◆ Source document
Product articles Flyway Database Testing and Quality
Running Dynamic Code Quality Checks on…

Running Dynamic Code Quality Checks on Flyway Databases: Table Smells

How to extend the range of SQL code analysis, during database development, to include dynamic analysis of the database metadata. This will allow regular checks for problems with the design of your tables and indexes ("table smells") that can affect database performance and data integrity.

Guest post

This is a guest post from Phil Factor. Phil Factor (real name withheld to protect the guilty), aka Database Mole, has 30 years of experience with database-intensive applications.

Despite having once been shouted at by a furious Bill Gates at an exhibition in the early 1980s, he has remained resolutely anonymous throughout his career.

He is a regular contributor to Simple Talk and SQLServerCentral.

What is dynamic code analysis?

When you’re doing a routine build of a database, it is very useful to run a static code analysis. This is a SQL syntax check for mistakes or problems in the source code used to build or alter a database, which could reduce the performance and reliability of that database. Static code analysis will detect many common ‘code smells’ in your databases, but on its own it isn’t enough, because it will miss many of the mistakes or deficiencies that cause performance problems in a live database. You must also access the database metadata, through a live database connection, to check for missing indexes, duplicate indexes, and poorly designed tables, including tables that have no unique constraints at all, and tables that have no primary key (called ‘heaps’). These dynamic checks are best done using SQL to access the metadata functions.

◆ Data lines
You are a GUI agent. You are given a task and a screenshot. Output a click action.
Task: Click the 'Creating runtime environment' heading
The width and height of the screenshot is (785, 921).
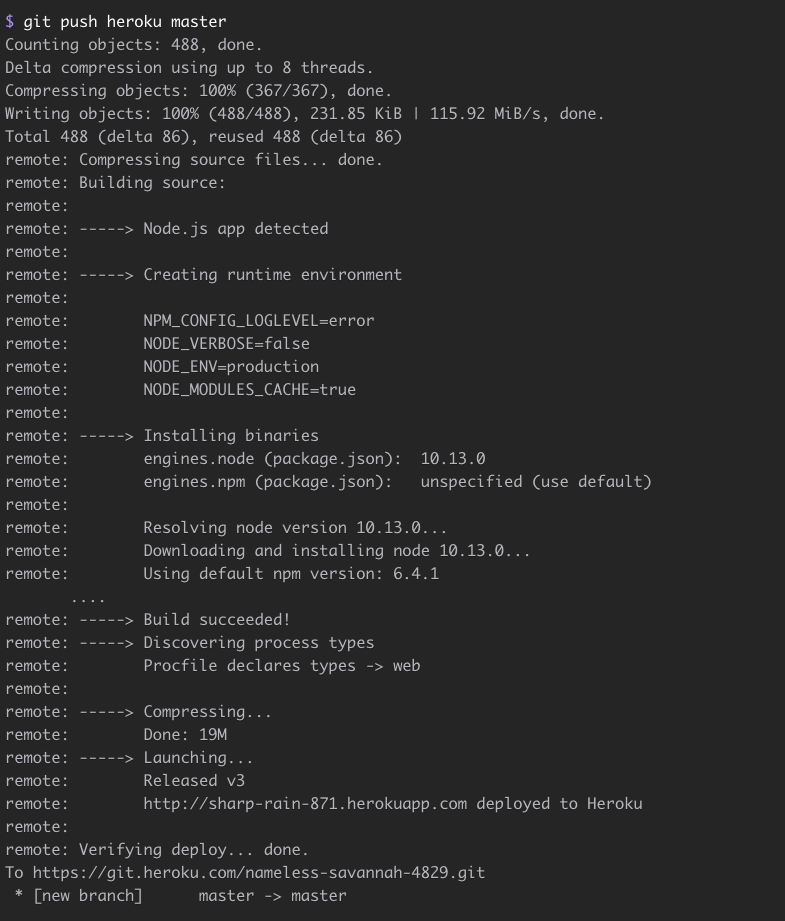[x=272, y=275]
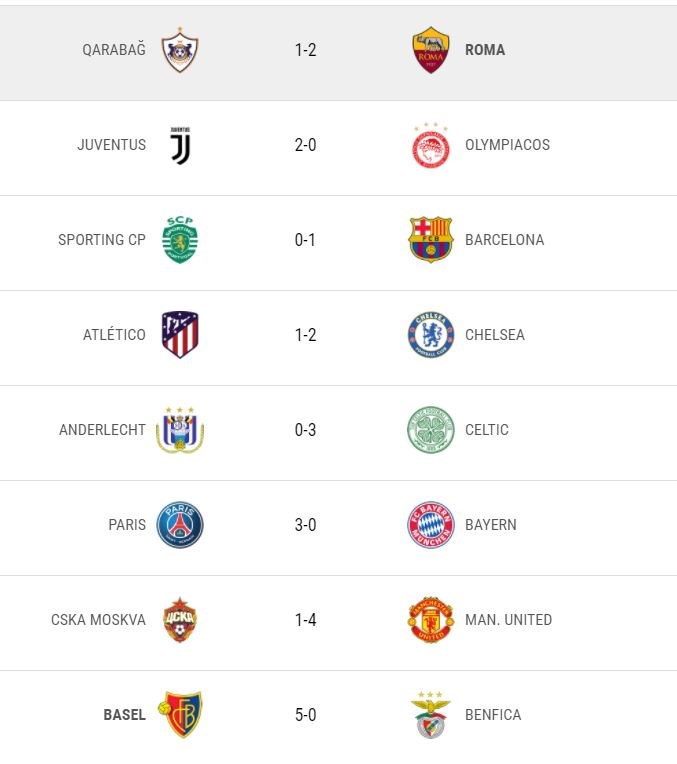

◆ Jobs
1. In the article on table smells, what are tables that have no primary key called?
2. Write out the table-smells article again, starting with "How to extend" and going on through "with database-intensive applications.", but swap "Database Mole" for "Schema Mole".
3. Resume the Flyway article on table smells, picking up right after its last sentence.
The material above plays no part here.

◆ Outputs for the tasks
1. They are called "heaps."

2.
How to extend the range of SQL code analysis, during database development, to include dynamic analysis of the database metadata. This will allow regular checks for problems with the design of your tables and indexes ("table smells") that can affect database performance and data integrity.

Guest post

This is a guest post from Phil Factor. Phil Factor (real name withheld to protect the guilty), aka Schema Mole, has 30 years of experience with database-intensive applications.

3.
You’ve all got favorite SQL scripts to find these sorts of problems, or ‘table smells’, and I have mine. The PowerShell automation I’ll demonstrate in this article will automatically run my SQL ‘metadata sniffer’ script on a Flyway-managed SQL Server database. I like to save the report in a JSON file because it is more easily processed by PowerShell. This article will demonstrate how to do that.

Why do we need dynamic code analysis?

If you do a regular full build as part of your database development cycle, you can be pretty sure that the result will be what the code intended. If, however, the database is being continuously migrated between versions, then this won’t necessarily be the case. For example, a fresh build of a database will have all constraints enabled. However, for an existing database that you are migrating, you may find out that, at some point, a developer disabled all constraints for a table, or for all tables, to do a data import, and then forgot to switch them back on. That sort of change could linger in the migrated database, undetected by Flyway or by static code analysis, and can sometimes make its way into migrations run on the production database.

To get a report of all the ‘table smells’ you’ve forgotten about in designing your database, or that have crept into a previous version of a migration, you need to run a dynamic analysis of the live database. This sort of dynamic code quality check is particularly important with a Flyway migration. If you don’t do it and, in our example, constraints aren’t switched on, then performance tests will be puzzlingly slow for a migrated database compared to a fresh build of the same version. Worse, if a trigger is switched off, say during debugging, and isn’t switched back on, then a process may fail, and data can get lost or mangled. I could do on: please believe me, this sort of test is like a fire alarm. It is valuable even if the alarm never goes off!

Running code quality checks in a Flyway development

What I’ll be doing is creating a script block task ($ExecuteTableSmellReport) that runs a set of code quality checks, using various metadata functions, and produces a ‘table smells’ report, in JSON format. You can run this as a standalone task, but it can also slot into the PowerShell framework that I use to do Flyway development with Redgate Deploy.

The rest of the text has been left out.